### Material for this task ###

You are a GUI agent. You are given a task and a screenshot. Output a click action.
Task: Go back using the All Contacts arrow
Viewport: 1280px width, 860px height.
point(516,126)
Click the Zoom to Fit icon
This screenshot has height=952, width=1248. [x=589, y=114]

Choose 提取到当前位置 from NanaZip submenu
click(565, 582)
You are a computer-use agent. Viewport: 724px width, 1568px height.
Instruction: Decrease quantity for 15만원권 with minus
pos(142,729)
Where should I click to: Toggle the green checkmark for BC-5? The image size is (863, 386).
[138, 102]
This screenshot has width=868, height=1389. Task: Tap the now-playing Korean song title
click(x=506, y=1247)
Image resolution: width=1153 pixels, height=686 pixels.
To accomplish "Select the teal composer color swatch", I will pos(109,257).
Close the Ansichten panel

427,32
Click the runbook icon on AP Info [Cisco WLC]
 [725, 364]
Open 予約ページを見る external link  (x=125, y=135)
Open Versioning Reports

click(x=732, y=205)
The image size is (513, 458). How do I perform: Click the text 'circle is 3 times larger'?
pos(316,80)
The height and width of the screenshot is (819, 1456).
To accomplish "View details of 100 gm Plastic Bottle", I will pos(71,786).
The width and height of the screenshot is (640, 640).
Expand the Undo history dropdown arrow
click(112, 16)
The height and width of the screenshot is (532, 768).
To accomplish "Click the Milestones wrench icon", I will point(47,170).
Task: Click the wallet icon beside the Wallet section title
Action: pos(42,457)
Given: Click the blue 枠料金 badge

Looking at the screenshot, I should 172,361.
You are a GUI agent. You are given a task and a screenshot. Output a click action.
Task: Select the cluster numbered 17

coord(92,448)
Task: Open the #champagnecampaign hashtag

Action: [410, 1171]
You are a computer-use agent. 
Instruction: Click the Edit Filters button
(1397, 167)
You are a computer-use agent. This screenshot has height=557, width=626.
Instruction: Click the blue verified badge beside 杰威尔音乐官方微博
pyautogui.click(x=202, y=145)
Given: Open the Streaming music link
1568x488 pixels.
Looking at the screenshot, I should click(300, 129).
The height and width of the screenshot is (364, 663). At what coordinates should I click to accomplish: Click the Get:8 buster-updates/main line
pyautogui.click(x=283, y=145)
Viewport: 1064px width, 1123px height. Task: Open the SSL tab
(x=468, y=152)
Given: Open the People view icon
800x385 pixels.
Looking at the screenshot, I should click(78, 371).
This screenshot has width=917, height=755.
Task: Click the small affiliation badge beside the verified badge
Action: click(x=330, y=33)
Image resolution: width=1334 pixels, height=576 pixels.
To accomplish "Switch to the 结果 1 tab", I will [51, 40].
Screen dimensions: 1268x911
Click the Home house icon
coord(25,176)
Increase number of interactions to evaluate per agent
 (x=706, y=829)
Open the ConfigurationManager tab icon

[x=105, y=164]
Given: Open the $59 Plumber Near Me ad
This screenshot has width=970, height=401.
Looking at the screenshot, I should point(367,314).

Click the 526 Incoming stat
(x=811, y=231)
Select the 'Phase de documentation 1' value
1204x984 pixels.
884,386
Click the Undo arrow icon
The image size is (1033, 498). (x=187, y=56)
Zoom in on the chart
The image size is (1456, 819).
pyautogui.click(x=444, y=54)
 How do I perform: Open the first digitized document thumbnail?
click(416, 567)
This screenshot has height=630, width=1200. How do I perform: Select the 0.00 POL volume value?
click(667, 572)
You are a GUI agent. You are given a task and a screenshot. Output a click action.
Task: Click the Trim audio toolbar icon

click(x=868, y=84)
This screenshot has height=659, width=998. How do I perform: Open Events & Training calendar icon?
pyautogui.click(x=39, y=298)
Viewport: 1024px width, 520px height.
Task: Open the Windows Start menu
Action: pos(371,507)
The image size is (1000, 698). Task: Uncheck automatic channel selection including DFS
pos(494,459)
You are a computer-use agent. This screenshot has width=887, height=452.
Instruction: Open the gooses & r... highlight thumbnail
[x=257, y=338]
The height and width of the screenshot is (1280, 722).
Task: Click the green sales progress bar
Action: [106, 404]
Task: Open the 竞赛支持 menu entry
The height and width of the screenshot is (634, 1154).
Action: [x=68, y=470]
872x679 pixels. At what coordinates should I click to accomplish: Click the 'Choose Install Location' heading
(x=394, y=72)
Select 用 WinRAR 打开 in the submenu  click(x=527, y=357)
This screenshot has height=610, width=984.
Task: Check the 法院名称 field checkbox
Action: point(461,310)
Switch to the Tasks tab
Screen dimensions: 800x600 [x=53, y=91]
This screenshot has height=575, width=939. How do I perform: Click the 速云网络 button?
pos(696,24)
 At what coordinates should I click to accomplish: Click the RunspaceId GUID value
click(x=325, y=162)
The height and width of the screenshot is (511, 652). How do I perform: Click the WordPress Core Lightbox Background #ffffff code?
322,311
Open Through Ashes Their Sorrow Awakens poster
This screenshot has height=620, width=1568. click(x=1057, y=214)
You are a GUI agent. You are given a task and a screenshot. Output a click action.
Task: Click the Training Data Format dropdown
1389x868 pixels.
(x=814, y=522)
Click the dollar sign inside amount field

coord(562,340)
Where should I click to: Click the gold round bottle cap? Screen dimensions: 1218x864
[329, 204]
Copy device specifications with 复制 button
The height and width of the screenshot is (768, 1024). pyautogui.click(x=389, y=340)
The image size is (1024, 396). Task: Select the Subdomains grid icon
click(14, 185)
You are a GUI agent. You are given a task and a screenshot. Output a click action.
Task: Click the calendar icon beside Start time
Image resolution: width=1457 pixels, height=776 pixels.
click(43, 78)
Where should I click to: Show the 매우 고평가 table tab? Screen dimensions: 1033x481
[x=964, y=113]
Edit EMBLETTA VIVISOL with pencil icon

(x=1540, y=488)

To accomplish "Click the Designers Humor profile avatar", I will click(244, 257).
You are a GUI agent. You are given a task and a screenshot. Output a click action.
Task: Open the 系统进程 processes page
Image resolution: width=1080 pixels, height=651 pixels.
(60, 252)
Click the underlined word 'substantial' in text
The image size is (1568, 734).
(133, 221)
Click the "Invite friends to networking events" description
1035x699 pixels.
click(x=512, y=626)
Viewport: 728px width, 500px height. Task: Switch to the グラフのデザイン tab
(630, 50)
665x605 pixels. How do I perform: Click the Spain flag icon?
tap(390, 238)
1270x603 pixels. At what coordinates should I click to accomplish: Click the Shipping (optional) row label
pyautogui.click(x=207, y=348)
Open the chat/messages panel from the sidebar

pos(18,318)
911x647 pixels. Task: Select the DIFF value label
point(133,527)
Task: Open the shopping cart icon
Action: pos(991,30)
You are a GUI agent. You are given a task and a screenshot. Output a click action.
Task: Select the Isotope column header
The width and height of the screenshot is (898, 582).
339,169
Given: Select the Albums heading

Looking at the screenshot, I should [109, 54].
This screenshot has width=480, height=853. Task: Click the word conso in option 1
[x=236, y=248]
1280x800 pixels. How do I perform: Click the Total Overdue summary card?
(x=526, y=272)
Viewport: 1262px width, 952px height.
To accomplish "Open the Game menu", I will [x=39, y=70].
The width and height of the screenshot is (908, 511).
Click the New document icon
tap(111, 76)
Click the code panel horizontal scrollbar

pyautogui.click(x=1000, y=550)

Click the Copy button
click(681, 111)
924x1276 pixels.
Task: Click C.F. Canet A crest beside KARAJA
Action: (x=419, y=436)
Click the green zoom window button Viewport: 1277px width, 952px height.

###

- To do -
All of the lines above must be returned exactly as they stand.

- Completed task -
You are a GUI agent. You are given a task and a screenshot. Output a click action.
Task: Go back using the All Contacts arrow
Viewport: 1280px width, 860px height.
point(516,126)
Click the Zoom to Fit icon
This screenshot has height=952, width=1248. [x=589, y=114]

Choose 提取到当前位置 from NanaZip submenu
click(565, 582)
You are a computer-use agent. Viewport: 724px width, 1568px height.
Instruction: Decrease quantity for 15만원권 with minus
pos(142,729)
Where should I click to: Toggle the green checkmark for BC-5? The image size is (863, 386).
[138, 102]
This screenshot has width=868, height=1389. Task: Tap the now-playing Korean song title
click(x=506, y=1247)
Image resolution: width=1153 pixels, height=686 pixels.
To accomplish "Select the teal composer color swatch", I will pos(109,257).
Close the Ansichten panel

427,32
Click the runbook icon on AP Info [Cisco WLC]
 [725, 364]
Open 予約ページを見る external link  (x=125, y=135)
Open Versioning Reports

click(x=732, y=205)
The image size is (513, 458). How do I perform: Click the text 'circle is 3 times larger'?
pos(316,80)
The height and width of the screenshot is (819, 1456).
To accomplish "View details of 100 gm Plastic Bottle", I will pos(71,786).
The width and height of the screenshot is (640, 640).
Expand the Undo history dropdown arrow
click(112, 16)
The height and width of the screenshot is (532, 768).
To accomplish "Click the Milestones wrench icon", I will point(47,170).
Task: Click the wallet icon beside the Wallet section title
Action: pos(42,457)
Given: Click the blue 枠料金 badge

Looking at the screenshot, I should 172,361.
You are a GUI agent. You are given a task and a screenshot. Output a click action.
Task: Select the cluster numbered 17

coord(92,448)
Task: Open the #champagnecampaign hashtag

Action: [410, 1171]
You are a computer-use agent. 
Instruction: Click the Edit Filters button
(1397, 167)
You are a computer-use agent. This screenshot has height=557, width=626.
Instruction: Click the blue verified badge beside 杰威尔音乐官方微博
pyautogui.click(x=202, y=145)
Given: Open the Streaming music link
1568x488 pixels.
Looking at the screenshot, I should click(300, 129).
The height and width of the screenshot is (364, 663). At what coordinates should I click to accomplish: Click the Get:8 buster-updates/main line
pyautogui.click(x=283, y=145)
Viewport: 1064px width, 1123px height. Task: Open the SSL tab
(x=468, y=152)
Given: Open the People view icon
800x385 pixels.
Looking at the screenshot, I should click(78, 371).
This screenshot has width=917, height=755.
Task: Click the small affiliation badge beside the verified badge
Action: click(x=330, y=33)
Image resolution: width=1334 pixels, height=576 pixels.
To accomplish "Switch to the 结果 1 tab", I will [51, 40].
Screen dimensions: 1268x911
Click the Home house icon
coord(25,176)
Increase number of interactions to evaluate per agent
 (x=706, y=829)
Open the ConfigurationManager tab icon

[x=105, y=164]
Given: Open the $59 Plumber Near Me ad
This screenshot has width=970, height=401.
Looking at the screenshot, I should point(367,314).

Click the 526 Incoming stat
(x=811, y=231)
Select the 'Phase de documentation 1' value
1204x984 pixels.
884,386
Click the Undo arrow icon
The image size is (1033, 498). (x=187, y=56)
Zoom in on the chart
The image size is (1456, 819).
pyautogui.click(x=444, y=54)
 How do I perform: Open the first digitized document thumbnail?
click(416, 567)
This screenshot has height=630, width=1200. How do I perform: Select the 0.00 POL volume value?
click(667, 572)
You are a GUI agent. You are given a task and a screenshot. Output a click action.
Task: Click the Trim audio toolbar icon

click(x=868, y=84)
This screenshot has height=659, width=998. How do I perform: Open Events & Training calendar icon?
pyautogui.click(x=39, y=298)
Viewport: 1024px width, 520px height.
Task: Open the Windows Start menu
Action: pos(371,507)
The image size is (1000, 698). Task: Uncheck automatic channel selection including DFS
pos(494,459)
You are a computer-use agent. This screenshot has width=887, height=452.
Instruction: Open the gooses & r... highlight thumbnail
[x=257, y=338]
The height and width of the screenshot is (1280, 722).
Task: Click the green sales progress bar
Action: [106, 404]
Task: Open the 竞赛支持 menu entry
The height and width of the screenshot is (634, 1154).
Action: [x=68, y=470]
872x679 pixels. At what coordinates should I click to accomplish: Click the 'Choose Install Location' heading
(x=394, y=72)
Select 用 WinRAR 打开 in the submenu  click(x=527, y=357)
This screenshot has height=610, width=984.
Task: Check the 法院名称 field checkbox
Action: point(461,310)
Switch to the Tasks tab
Screen dimensions: 800x600 [x=53, y=91]
This screenshot has height=575, width=939. How do I perform: Click the 速云网络 button?
pos(696,24)
 At what coordinates should I click to accomplish: Click the RunspaceId GUID value
click(x=325, y=162)
The height and width of the screenshot is (511, 652). How do I perform: Click the WordPress Core Lightbox Background #ffffff code?
322,311
Open Through Ashes Their Sorrow Awakens poster
This screenshot has height=620, width=1568. click(x=1057, y=214)
You are a GUI agent. You are given a task and a screenshot. Output a click action.
Task: Click the Training Data Format dropdown
1389x868 pixels.
(x=814, y=522)
Click the dollar sign inside amount field

coord(562,340)
Where should I click to: Click the gold round bottle cap? Screen dimensions: 1218x864
[329, 204]
Copy device specifications with 复制 button
The height and width of the screenshot is (768, 1024). pyautogui.click(x=389, y=340)
The image size is (1024, 396). Task: Select the Subdomains grid icon
click(14, 185)
You are a GUI agent. You are given a task and a screenshot. Output a click action.
Task: Click the calendar icon beside Start time
Image resolution: width=1457 pixels, height=776 pixels.
click(43, 78)
Where should I click to: Show the 매우 고평가 table tab? Screen dimensions: 1033x481
[x=964, y=113]
Edit EMBLETTA VIVISOL with pencil icon

(x=1540, y=488)

To accomplish "Click the Designers Humor profile avatar", I will click(244, 257).
You are a GUI agent. You are given a task and a screenshot. Output a click action.
Task: Open the 系统进程 processes page
Image resolution: width=1080 pixels, height=651 pixels.
(60, 252)
Click the underlined word 'substantial' in text
The image size is (1568, 734).
(133, 221)
Click the "Invite friends to networking events" description
1035x699 pixels.
click(x=512, y=626)
Viewport: 728px width, 500px height. Task: Switch to the グラフのデザイン tab
(630, 50)
665x605 pixels. How do I perform: Click the Spain flag icon?
tap(390, 238)
1270x603 pixels. At what coordinates should I click to accomplish: Click the Shipping (optional) row label
pyautogui.click(x=207, y=348)
Open the chat/messages panel from the sidebar

pos(18,318)
911x647 pixels. Task: Select the DIFF value label
point(133,527)
Task: Open the shopping cart icon
Action: pos(991,30)
You are a GUI agent. You are given a task and a screenshot. Output a click action.
Task: Select the Isotope column header
The width and height of the screenshot is (898, 582).
339,169
Given: Select the Albums heading

Looking at the screenshot, I should [109, 54].
This screenshot has width=480, height=853. Task: Click the word conso in option 1
[x=236, y=248]
1280x800 pixels. How do I perform: Click the Total Overdue summary card?
(x=526, y=272)
Viewport: 1262px width, 952px height.
To accomplish "Open the Game menu", I will [x=39, y=70].
The width and height of the screenshot is (908, 511).
Click the New document icon
tap(111, 76)
Click the code panel horizontal scrollbar

pyautogui.click(x=1000, y=550)

Click the Copy button
click(681, 111)
924x1276 pixels.
Task: Click C.F. Canet A crest beside KARAJA
Action: (x=419, y=436)
Click the green zoom window button Viewport: 1277px width, 952px height.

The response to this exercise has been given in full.